From that moment the Government began to recover courage, and we may mark the gradual revival of reaction. Perhaps it was immediately due to the refusal of the Liberal Zemstvoists to take part in a ministry under Witte, unless the promises of the manifesto were guaranteed, and a Constituent Assembly convened. In any case the change was quite apparent in a manifesto of November 12th, declaring the present situation unsuitable for the introduction of reforms, which would only be possible when the country was pacified.
Next day a ukase proclaimed martial law in Poland, and excluded that country from the manifesto, on the pretence that the Poles were plotting against the integrity of the Russian Empire by establishing a separate nation of their own.
The Central Strike Committee answered this ukase on the morrow (November 14th) by declaring another general strike in sympathy with Poland, and Witte, on his side, retaliated by posting an appeal to the work-people, conceived in his most unctuous and fatherly style. It ran—
“Brothers! Workmen! Go back to your work and cease from disorder. Have pity on your wives and children, and turn a deaf ear to mischievous counsels.

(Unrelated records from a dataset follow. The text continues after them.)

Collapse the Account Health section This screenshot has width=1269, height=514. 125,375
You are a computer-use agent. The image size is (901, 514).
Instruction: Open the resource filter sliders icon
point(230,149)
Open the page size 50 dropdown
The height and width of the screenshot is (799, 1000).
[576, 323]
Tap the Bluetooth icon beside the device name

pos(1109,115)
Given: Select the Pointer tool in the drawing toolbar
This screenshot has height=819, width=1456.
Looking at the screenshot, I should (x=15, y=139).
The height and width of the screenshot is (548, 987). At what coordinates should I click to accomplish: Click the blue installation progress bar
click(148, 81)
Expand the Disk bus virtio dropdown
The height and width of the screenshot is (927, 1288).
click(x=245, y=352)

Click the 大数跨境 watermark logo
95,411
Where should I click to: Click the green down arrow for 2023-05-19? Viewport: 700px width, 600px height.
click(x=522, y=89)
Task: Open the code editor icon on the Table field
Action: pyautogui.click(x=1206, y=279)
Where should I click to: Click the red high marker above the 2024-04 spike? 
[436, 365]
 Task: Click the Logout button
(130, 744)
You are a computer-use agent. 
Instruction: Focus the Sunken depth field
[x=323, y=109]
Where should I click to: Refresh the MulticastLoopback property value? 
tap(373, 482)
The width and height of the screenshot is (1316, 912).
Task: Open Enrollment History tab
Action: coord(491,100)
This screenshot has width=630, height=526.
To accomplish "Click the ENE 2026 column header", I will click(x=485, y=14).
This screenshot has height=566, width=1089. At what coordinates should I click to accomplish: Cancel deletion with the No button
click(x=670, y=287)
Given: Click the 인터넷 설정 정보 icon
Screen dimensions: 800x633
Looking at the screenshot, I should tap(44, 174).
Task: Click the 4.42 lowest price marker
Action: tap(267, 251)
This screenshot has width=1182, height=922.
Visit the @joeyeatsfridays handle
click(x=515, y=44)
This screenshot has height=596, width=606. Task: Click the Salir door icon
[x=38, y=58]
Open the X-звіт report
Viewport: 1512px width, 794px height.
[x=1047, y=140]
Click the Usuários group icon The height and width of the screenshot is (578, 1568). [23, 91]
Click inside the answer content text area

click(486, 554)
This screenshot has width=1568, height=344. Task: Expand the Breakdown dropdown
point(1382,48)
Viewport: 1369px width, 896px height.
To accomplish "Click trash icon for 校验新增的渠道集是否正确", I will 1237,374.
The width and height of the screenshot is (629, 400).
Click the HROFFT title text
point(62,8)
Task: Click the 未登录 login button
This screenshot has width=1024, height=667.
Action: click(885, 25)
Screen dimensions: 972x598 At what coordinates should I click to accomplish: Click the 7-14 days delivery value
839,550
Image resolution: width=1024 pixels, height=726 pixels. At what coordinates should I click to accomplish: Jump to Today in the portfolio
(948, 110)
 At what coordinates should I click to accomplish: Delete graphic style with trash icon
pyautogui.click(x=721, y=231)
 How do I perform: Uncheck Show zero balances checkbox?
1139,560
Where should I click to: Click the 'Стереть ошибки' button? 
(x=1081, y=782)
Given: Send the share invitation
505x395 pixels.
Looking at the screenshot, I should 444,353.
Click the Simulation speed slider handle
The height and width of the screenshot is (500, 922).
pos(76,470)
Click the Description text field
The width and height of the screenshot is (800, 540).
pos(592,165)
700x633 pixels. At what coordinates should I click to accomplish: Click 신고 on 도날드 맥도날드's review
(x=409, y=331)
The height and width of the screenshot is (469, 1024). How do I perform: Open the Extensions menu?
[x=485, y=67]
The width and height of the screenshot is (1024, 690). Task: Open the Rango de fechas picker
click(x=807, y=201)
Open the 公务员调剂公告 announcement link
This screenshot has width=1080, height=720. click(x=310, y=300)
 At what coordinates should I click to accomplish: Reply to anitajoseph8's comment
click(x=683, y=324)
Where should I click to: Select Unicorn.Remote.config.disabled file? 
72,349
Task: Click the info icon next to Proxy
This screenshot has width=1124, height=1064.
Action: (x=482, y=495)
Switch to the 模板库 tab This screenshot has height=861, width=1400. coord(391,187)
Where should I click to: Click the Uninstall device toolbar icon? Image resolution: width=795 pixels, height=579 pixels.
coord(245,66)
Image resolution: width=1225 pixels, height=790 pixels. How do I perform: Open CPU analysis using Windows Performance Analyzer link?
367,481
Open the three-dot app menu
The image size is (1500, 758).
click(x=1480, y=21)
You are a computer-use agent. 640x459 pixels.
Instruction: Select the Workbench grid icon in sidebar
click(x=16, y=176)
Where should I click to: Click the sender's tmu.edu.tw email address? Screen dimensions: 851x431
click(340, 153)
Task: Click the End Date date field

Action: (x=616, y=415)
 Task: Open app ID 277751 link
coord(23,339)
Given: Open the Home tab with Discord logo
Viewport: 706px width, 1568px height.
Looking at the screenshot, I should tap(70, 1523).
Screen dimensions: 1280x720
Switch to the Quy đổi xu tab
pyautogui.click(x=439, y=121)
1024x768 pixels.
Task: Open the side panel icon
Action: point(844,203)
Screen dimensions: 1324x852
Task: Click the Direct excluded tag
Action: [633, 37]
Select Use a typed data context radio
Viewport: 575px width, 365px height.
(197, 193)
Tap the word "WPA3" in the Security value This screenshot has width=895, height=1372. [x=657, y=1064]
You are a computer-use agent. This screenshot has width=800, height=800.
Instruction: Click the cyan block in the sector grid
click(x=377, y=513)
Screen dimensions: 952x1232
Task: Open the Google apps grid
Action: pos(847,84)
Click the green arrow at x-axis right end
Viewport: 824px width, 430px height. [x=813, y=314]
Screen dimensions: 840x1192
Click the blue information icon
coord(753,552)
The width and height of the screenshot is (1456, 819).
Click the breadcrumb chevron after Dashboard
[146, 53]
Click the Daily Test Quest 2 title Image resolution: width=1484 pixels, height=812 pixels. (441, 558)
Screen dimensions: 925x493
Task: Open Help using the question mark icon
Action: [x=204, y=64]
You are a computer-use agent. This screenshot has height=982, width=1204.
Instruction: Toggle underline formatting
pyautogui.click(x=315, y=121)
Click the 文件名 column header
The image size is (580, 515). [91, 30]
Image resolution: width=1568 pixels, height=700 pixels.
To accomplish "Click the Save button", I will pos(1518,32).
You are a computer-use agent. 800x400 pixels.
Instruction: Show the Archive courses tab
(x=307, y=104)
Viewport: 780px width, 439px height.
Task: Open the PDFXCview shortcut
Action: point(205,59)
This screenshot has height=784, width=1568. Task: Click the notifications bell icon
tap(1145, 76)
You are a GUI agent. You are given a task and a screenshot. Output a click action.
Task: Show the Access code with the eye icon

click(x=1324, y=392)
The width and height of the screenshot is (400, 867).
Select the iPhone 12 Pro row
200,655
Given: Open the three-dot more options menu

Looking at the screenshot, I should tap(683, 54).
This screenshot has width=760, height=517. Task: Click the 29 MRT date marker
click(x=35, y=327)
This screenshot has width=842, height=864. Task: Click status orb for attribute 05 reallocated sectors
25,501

The Tsar commands us to devote special attention to the labour question, and to that end has appointed a Ministry of Commerce and Industry, which will establish just relations between masters and men. Only give us time, and I will do all that is possible for you. Pay attention to the advice of a man who loves you and wishes you well.”
This appeal was immediately followed (November 17th) by a manifesto to the peasants, reducing their payments for the use of land by one-half after January, 1906, and abolishing it altogether after January, 1907. These payments were still being made under the land settlement that followed the emancipation of the serfs in the early sixties, and their nominal value to the Government was seven million pounds a year. But the apparent generosity of the remission is diminished by the consideration that the peasants had already paid the economic value of the land many times over, and pressure could still be brought upon them to make up the heavy arrears due to successive famines.
Three days later (November 20th), the Central Strike Committee declared the strike at an end. This second general strike was felt to have been a failure. People and funds were still exhausted by the first. Comparatively few of the great factories came out; the object of the strike was too remote from the workman’s daily life to persuade him to endure the starvation of his family for it. So the strike failed. It produced nothing; it did not frighten or paralyse the Government.
Nevertheless, the Strike Committee remained the most powerful body of men in the Empire, and their order commanding the cessation of the strike called hopefully upon the working classes to continue the revolutionary propaganda in the army, and to organize themselves into military forces “for the final encounter between all Russia and the bloody monarchy now dragging out its last few days.”
Such was the situation when, on November 21st I landed at the revolutionary little port of Reval, and went on to St. Petersburg by the first train which had run since the strike ended.